まちなかの商業ビルをひさしぶりにぶっしょくした。洋服は春物であふれる、コーヒーショップからもれた香ばしさはフロアへひろがる。
平日の午後、まわりは高齢者や学校を卒業したばかりであろう子たちであふれている。老若男女、色えんぴつのようなあわく色とりどりな身なり。若さと老いが春の陽気にまざる。しずかな希望がわいてくるような、そんな気分がよびおこされる。

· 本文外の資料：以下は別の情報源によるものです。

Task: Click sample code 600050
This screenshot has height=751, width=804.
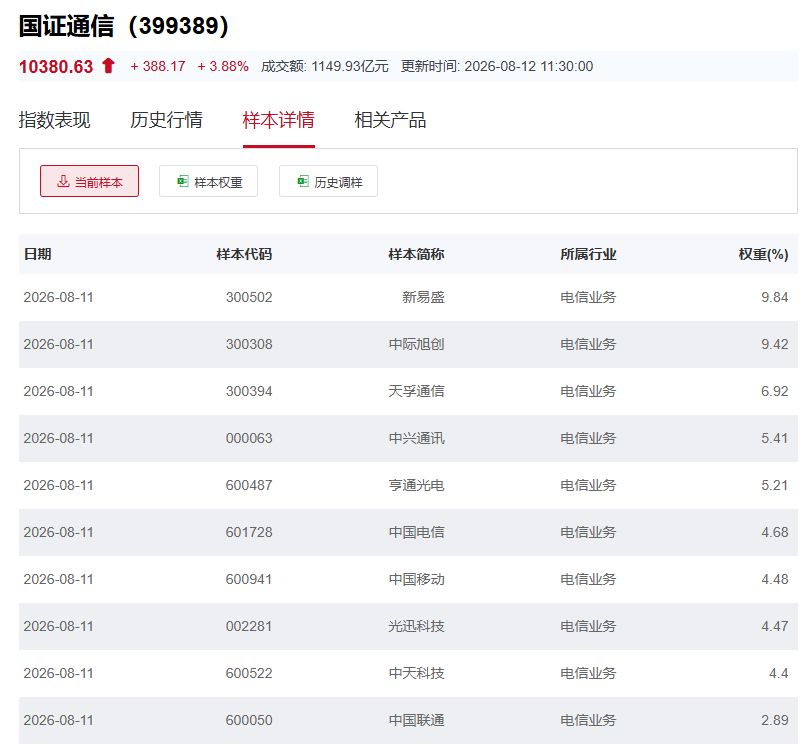Action: 249,720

その一瞬、もう何年と会っていなかった友人がとおりすぎていった。結婚してママとなってからは、ほかの家族をきずいた友人たちとおなじように会う機会はめっぽうなくなった。
キャリアウーマン然としたかっこうで、まっすぐな視線を崩すことなく、ツカツカと歩きさっていった。あ、とおもい、こえをかけようとふりかえった。だけど、ためらった。
きはずかしさや、人ちがいを懸念したわけではない。彼女のいまあるセカイのなかへはいっていくこと、むりにかかわっていくことが野暮におもえたのだ。
じつは彼女だけではなく、最近になってそんなことがふえた。外出先でひさしぶりに会うひとたち。いままでならまよわずこえをかけていた。けれど、そこにかならずしも自分というそんざいが必要ではない。自分がそこへむりくりはいっていく必要はなく、ながれさっていくことをまなんでもいい気がしてきた。
みまもる、でもなく、そっとしておく、でもなく。ただ、そのままに、かたちをくずさず、そのままとおりすぎる。
そういうかかわりかたもあるはずで。
つながりかじょうなこのセカイで、せつぞくするでもなく、せつだんするでもなく。あいまいなデンパのなかをただよう。